Enhanced Image Classification With a Fast-Learning Shallow Convolutional Neural Network
This method addresses the need for frequent or online retraining in applications by reducing training time and complexity, though it is incremental as it builds on existing neural network approaches.
The paper tackles the problem of slow training in image classification by introducing a fast-learning shallow convolutional neural network, achieving state-of-the-art results with 0.37% error on MNIST and 2.2% error on NORB-small, and competitive 4% error on SVHN, while enabling very rapid training.

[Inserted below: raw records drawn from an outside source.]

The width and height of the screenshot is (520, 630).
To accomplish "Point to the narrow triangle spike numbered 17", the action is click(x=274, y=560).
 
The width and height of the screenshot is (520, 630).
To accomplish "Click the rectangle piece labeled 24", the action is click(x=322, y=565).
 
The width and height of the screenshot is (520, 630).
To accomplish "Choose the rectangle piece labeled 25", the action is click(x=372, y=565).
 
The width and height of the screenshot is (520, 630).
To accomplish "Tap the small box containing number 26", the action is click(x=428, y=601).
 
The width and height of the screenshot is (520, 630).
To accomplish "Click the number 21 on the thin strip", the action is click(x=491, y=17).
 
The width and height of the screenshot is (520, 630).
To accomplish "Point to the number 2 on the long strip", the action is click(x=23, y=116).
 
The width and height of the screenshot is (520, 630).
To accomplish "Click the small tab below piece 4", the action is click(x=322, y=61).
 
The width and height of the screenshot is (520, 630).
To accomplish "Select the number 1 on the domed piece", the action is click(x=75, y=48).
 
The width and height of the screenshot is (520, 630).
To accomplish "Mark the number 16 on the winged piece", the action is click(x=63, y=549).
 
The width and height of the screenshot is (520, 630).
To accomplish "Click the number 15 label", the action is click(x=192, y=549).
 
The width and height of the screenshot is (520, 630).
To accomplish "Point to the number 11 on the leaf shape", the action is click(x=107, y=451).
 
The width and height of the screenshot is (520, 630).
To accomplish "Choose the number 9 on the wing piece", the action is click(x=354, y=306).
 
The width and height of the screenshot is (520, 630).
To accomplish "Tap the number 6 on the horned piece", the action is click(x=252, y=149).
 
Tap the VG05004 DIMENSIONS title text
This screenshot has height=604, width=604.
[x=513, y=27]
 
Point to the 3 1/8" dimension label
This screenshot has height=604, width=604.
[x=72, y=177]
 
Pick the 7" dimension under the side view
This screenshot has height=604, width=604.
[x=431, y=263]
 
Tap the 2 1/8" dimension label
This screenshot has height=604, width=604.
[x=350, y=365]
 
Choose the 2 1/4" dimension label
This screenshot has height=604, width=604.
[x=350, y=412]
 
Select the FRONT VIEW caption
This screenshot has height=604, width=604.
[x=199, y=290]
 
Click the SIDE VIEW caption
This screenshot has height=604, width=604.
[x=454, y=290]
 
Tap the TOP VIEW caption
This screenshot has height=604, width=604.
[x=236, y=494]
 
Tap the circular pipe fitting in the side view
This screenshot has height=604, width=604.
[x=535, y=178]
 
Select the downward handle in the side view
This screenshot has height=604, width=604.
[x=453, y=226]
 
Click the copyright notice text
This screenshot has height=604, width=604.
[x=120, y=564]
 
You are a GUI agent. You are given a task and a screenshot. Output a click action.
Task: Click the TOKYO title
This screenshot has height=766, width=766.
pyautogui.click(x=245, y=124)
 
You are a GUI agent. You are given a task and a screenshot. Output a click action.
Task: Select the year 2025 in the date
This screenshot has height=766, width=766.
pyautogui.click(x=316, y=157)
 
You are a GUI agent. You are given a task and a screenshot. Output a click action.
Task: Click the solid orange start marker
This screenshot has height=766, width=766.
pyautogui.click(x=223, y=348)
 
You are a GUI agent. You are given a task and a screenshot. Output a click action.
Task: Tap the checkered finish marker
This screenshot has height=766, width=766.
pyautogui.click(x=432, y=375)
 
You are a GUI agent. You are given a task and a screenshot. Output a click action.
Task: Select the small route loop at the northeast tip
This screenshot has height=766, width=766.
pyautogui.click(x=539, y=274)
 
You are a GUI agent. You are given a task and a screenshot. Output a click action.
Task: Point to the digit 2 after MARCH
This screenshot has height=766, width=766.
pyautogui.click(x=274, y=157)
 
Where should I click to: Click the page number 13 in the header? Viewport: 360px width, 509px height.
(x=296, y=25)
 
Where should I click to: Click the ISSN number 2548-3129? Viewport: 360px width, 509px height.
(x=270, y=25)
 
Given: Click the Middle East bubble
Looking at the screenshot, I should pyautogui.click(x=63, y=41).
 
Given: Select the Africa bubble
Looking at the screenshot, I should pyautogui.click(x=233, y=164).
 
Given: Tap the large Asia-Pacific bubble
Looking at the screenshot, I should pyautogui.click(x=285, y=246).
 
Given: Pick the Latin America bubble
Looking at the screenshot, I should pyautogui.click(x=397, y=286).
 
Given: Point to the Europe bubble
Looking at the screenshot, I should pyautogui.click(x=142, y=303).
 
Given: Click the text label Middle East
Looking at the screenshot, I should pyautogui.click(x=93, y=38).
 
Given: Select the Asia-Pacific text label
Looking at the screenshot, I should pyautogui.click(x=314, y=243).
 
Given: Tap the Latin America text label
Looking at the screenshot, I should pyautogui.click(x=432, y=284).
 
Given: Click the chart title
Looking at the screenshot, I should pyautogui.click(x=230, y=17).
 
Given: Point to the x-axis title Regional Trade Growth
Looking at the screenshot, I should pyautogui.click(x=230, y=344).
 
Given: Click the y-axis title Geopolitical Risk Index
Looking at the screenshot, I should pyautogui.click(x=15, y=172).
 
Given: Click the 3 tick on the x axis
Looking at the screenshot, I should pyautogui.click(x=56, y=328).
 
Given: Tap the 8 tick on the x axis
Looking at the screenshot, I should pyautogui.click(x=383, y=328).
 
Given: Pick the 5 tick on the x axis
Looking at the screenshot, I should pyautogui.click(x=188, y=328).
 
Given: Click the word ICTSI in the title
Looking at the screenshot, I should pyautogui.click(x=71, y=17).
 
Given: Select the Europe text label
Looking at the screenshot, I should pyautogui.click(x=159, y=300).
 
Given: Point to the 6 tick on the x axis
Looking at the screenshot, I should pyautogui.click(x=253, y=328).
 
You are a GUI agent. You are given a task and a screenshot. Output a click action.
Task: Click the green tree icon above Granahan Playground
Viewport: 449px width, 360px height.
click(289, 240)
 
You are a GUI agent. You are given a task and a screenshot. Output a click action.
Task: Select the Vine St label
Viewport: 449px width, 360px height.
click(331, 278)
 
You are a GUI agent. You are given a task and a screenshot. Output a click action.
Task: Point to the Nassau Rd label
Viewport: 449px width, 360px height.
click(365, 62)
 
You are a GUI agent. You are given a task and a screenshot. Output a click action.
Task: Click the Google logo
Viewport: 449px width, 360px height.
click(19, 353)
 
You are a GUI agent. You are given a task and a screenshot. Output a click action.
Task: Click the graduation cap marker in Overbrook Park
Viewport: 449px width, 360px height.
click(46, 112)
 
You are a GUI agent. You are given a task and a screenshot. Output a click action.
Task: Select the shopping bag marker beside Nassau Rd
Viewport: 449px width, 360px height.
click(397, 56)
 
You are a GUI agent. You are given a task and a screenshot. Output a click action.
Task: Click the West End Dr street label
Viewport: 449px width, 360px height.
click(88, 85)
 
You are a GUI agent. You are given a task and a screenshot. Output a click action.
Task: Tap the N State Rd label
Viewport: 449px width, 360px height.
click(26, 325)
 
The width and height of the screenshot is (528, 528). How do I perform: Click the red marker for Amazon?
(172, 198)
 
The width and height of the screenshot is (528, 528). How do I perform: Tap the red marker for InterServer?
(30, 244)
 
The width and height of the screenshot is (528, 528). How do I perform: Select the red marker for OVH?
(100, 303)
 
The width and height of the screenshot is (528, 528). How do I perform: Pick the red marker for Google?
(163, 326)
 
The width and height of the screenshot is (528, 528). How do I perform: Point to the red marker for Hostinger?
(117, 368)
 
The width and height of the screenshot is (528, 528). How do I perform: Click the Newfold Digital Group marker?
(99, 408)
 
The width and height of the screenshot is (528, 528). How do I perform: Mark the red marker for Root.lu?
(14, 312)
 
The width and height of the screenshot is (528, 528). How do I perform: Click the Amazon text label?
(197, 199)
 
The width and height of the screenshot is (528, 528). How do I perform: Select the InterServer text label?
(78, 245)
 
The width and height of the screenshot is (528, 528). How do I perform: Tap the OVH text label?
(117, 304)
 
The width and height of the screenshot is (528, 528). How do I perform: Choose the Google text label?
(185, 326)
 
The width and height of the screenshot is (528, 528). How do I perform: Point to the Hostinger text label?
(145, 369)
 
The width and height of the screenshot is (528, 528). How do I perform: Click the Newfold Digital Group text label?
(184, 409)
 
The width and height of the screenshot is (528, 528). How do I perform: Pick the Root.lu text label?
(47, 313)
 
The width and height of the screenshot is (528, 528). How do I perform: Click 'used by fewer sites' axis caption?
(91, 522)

We present a neural network architecture and training method designed to enable very rapid training and low implementation complexity. Due to its training speed and very few tunable parameters, the method has strong potential for applications requiring frequent retraining or online training. The approach is characterized by (a) convolutional filters based on biologically inspired visual processing filters, (b) randomly-valued classifier-stage input weights, (c) use of least squares regression to train the classifier output weights in a single batch, and (d) linear classifier-stage output units. We demonstrate the efficacy of the method by applying it to image classification. Our results match existing state-of-the-art results on the MNIST (0.37% error) and NORB-small (2.2% error) image classification databases, but with very fast training times compared to standard deep network approaches. The network's performance on the Google Street View House Number (SVHN) (4% error) database is also competitive with state-of-the art methods.